Exercise: The entries that follow should be reproduced exactly, with no images carried over.

--------

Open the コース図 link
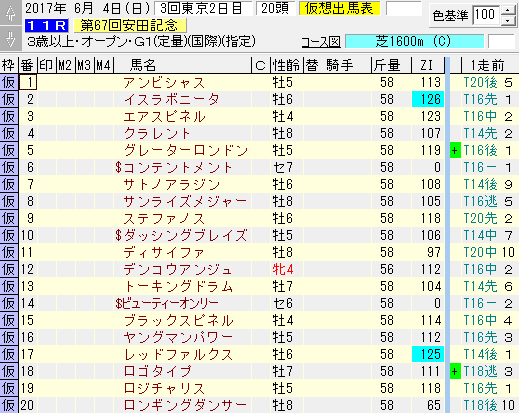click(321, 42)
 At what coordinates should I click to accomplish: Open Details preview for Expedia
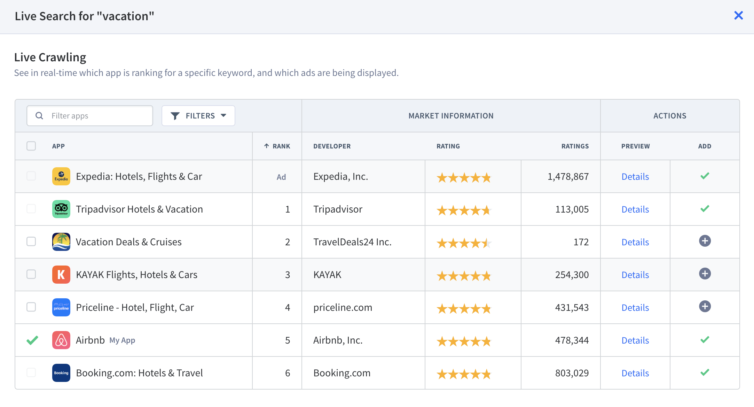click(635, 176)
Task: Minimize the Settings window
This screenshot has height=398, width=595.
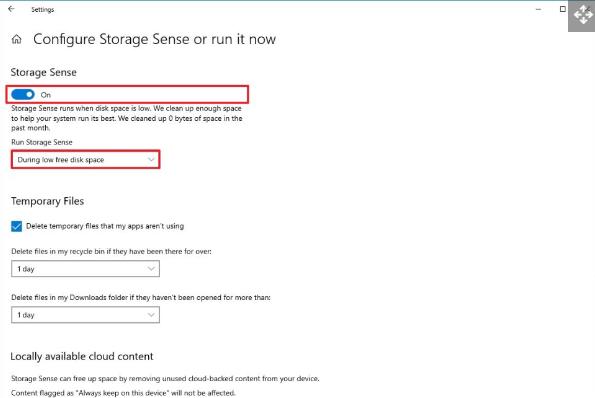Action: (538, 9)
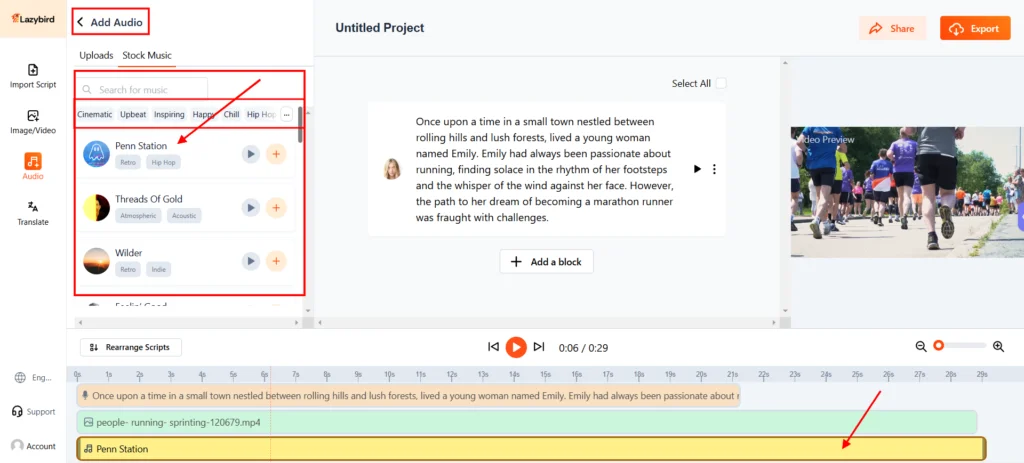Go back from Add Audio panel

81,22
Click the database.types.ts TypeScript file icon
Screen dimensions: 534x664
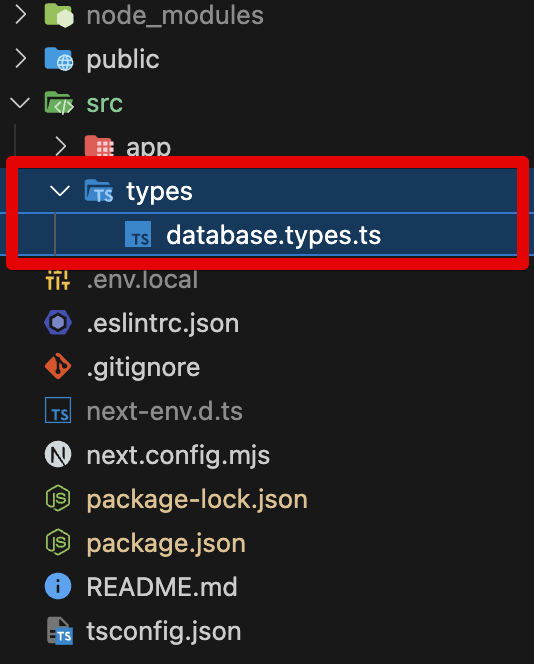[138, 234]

--------

The answer:
Open the コース図 link
click(321, 42)
 At what coordinates should I click to accomplish: Open Details preview for Expedia
click(635, 176)
Task: Minimize the Settings window
This screenshot has height=398, width=595.
Action: (538, 9)
Go back from Add Audio panel

81,22
Click the database.types.ts TypeScript file icon
Screen dimensions: 534x664
[138, 234]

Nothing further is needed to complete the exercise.